* [Exercice proposé 1]: Disposez en tableau Markdown, avec les colonnes « Numéro » et « Ligne », la partie des enregistrements qui va de leur toute première ligne jusqu'à la ligne contenant « Action: pos(533,251) », ces deux lignes comprises. Numérotez chaque ligne et omettez les lignes vides.

* [Extrait du document]:

╔══

La langue maternelle ne peut pas s’effacer de l’esprit rêveur de Barnabé Laye, comme il est impossible que s’effacent de la mémoire et du geste de Ghani Alani, par exemple, les caractères d’une calligraphie millénaire.
La langue du pays ne peut pas s’effacer… D’autant plus si cette langue ne se condamne pas à l’isolement dialectal, si elle trouve sa force dans la mise en valeur des traditions, des histoires, des fables.
Pour faire ressortir de toute son évidence l’importance de ce trésor de la langue vivante, Barnabé Laye a voulu nous faire vivre son drame le plus profond et caché. Celui de la perte graduelle du contact avec le pays lointain.

╚══

* [Liste des enregistrements]:
╔══

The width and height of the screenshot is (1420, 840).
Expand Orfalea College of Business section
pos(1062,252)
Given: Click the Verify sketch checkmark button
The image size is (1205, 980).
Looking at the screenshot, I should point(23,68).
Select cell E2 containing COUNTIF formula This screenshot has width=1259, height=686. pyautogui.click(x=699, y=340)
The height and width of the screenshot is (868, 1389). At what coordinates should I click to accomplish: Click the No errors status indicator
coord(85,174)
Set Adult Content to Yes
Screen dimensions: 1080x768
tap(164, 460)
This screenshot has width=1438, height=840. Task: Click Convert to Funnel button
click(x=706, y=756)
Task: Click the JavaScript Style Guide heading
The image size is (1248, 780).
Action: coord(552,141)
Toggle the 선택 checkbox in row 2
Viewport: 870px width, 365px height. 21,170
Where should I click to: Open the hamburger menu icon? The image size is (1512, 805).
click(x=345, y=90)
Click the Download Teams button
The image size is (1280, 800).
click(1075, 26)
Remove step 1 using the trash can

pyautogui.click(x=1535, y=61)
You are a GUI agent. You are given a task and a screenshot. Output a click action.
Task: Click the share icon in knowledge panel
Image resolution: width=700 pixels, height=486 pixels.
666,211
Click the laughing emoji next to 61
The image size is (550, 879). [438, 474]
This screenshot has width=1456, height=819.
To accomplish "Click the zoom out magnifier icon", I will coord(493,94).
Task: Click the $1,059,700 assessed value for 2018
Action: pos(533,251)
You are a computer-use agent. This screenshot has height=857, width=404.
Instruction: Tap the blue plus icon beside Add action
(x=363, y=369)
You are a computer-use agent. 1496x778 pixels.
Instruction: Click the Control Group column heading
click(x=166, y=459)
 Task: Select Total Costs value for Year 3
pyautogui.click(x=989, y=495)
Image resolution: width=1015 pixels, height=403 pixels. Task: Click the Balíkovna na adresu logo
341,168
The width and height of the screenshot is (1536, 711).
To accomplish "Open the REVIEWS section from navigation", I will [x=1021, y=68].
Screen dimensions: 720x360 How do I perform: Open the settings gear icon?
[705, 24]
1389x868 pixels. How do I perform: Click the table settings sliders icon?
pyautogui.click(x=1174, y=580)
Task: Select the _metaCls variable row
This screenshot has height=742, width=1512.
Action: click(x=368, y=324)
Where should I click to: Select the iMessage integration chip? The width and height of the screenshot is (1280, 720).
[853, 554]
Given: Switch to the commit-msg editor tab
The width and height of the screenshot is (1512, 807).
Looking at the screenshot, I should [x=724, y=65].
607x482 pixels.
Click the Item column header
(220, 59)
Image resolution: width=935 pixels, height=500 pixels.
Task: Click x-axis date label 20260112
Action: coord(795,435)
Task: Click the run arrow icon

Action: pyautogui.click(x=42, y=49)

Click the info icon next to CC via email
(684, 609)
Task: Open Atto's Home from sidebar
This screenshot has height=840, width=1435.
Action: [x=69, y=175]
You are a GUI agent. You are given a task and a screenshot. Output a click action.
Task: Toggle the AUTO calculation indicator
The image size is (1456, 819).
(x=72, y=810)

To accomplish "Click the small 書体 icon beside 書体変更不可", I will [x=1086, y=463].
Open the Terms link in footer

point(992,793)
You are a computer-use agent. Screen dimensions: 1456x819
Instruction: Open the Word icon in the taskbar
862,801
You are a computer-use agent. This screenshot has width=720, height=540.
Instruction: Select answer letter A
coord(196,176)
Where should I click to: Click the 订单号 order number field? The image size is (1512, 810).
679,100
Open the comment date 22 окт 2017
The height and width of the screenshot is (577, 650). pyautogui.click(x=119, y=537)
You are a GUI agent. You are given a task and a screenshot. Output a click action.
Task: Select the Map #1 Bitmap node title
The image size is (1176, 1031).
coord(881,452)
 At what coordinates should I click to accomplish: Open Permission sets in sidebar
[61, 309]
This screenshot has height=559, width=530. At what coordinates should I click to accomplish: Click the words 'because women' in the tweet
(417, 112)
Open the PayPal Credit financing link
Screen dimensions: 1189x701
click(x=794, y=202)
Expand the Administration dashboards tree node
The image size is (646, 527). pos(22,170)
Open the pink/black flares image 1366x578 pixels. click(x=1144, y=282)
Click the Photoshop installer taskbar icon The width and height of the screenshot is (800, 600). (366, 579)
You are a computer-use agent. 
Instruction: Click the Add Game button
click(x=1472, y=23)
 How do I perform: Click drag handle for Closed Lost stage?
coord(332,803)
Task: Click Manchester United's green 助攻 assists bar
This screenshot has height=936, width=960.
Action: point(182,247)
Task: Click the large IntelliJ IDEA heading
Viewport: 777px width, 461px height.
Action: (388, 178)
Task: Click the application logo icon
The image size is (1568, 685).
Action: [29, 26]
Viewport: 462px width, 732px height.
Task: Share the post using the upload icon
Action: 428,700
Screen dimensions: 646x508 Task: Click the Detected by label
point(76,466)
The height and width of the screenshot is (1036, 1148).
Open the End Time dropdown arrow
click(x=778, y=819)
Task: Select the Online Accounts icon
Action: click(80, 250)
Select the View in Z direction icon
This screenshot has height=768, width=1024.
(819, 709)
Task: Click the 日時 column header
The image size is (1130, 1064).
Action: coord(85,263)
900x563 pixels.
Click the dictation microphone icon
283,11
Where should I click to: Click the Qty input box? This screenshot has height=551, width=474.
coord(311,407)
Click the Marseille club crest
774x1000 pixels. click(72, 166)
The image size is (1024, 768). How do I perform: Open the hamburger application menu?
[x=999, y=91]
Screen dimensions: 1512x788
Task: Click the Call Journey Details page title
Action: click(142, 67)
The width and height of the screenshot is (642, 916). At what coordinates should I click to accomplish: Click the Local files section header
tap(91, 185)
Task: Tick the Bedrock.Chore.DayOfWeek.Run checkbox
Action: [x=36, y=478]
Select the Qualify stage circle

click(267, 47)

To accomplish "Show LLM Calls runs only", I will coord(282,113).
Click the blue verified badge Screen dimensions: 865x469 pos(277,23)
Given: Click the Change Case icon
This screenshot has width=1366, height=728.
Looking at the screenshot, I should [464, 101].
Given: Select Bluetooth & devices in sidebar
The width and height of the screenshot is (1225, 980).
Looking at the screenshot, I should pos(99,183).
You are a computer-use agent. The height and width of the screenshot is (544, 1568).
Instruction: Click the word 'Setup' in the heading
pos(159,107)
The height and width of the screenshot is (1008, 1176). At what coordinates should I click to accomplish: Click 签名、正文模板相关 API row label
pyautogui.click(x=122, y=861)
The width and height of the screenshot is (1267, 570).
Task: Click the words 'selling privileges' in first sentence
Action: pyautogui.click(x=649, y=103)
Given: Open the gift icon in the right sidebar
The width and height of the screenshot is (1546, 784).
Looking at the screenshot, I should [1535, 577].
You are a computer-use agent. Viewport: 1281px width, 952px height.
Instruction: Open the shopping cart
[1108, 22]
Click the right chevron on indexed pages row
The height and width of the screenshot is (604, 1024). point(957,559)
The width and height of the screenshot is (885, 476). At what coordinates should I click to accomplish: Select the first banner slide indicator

╚══

* [Exercice proposé 2]: Transcrivez intégralement le passage sur la langue maternelle, sans rien y changer.

* [Résultat 1]:
| Numéro | Ligne |
|---|---|
| 1 | The width and height of the screenshot is (1420, 840). |
| 2 | Expand Orfalea College of Business section |
| 3 | pos(1062,252) |
| 4 | Given: Click the Verify sketch checkmark button |
| 5 | The image size is (1205, 980). |
| 6 | Looking at the screenshot, I should point(23,68). |
| 7 | Select cell E2 containing COUNTIF formula This screenshot has width=1259, height=686. pyautogui.click(x=699, y=340) |
| 8 | The height and width of the screenshot is (868, 1389). At what coordinates should I click to accomplish: Click the No errors status indicator |
| 9 | coord(85,174) |
| 10 | Set Adult Content to Yes |
| 11 | Screen dimensions: 1080x768 |
| 12 | tap(164, 460) |
| 13 | This screenshot has width=1438, height=840. Task: Click Convert to Funnel button |
| 14 | click(x=706, y=756) |
| 15 | Task: Click the JavaScript Style Guide heading |
| 16 | The image size is (1248, 780). |
| 17 | Action: coord(552,141) |
| 18 | Toggle the 선택 checkbox in row 2 |
| 19 | Viewport: 870px width, 365px height. 21,170 |
| 20 | Where should I click to: Open the hamburger menu icon? The image size is (1512, 805). |
| 21 | click(x=345, y=90) |
| 22 | Click the Download Teams button |
| 23 | The image size is (1280, 800). |
| 24 | click(1075, 26) |
| 25 | Remove step 1 using the trash can |
| 26 | pyautogui.click(x=1535, y=61) |
| 27 | You are a GUI agent. You are given a task and a screenshot. Output a click action. |
| 28 | Task: Click the share icon in knowledge panel |
| 29 | Image resolution: width=700 pixels, height=486 pixels. |
| 30 | 666,211 |
| 31 | Click the laughing emoji next to 61 |
| 32 | The image size is (550, 879). [438, 474] |
| 33 | This screenshot has width=1456, height=819. |
| 34 | To accomplish "Click the zoom out magnifier icon", I will coord(493,94). |
| 35 | Task: Click the $1,059,700 assessed value for 2018 |
| 36 | Action: pos(533,251) |

* [Résultat 2]:
La langue maternelle ne peut pas s’effacer de l’esprit rêveur de Barnabé Laye, comme il est impossible que s’effacent de la mémoire et du geste de Ghani Alani, par exemple, les caractères d’une calligraphie millénaire.
La langue du pays ne peut pas s’effacer… D’autant plus si cette langue ne se condamne pas à l’isolement dialectal, si elle trouve sa force dans la mise en valeur des traditions, des histoires, des fables.
Pour faire ressortir de toute son évidence l’importance de ce trésor de la langue vivante, Barnabé Laye a voulu nous faire vivre son drame le plus profond et caché. Celui de la perte graduelle du contact avec le pays lointain.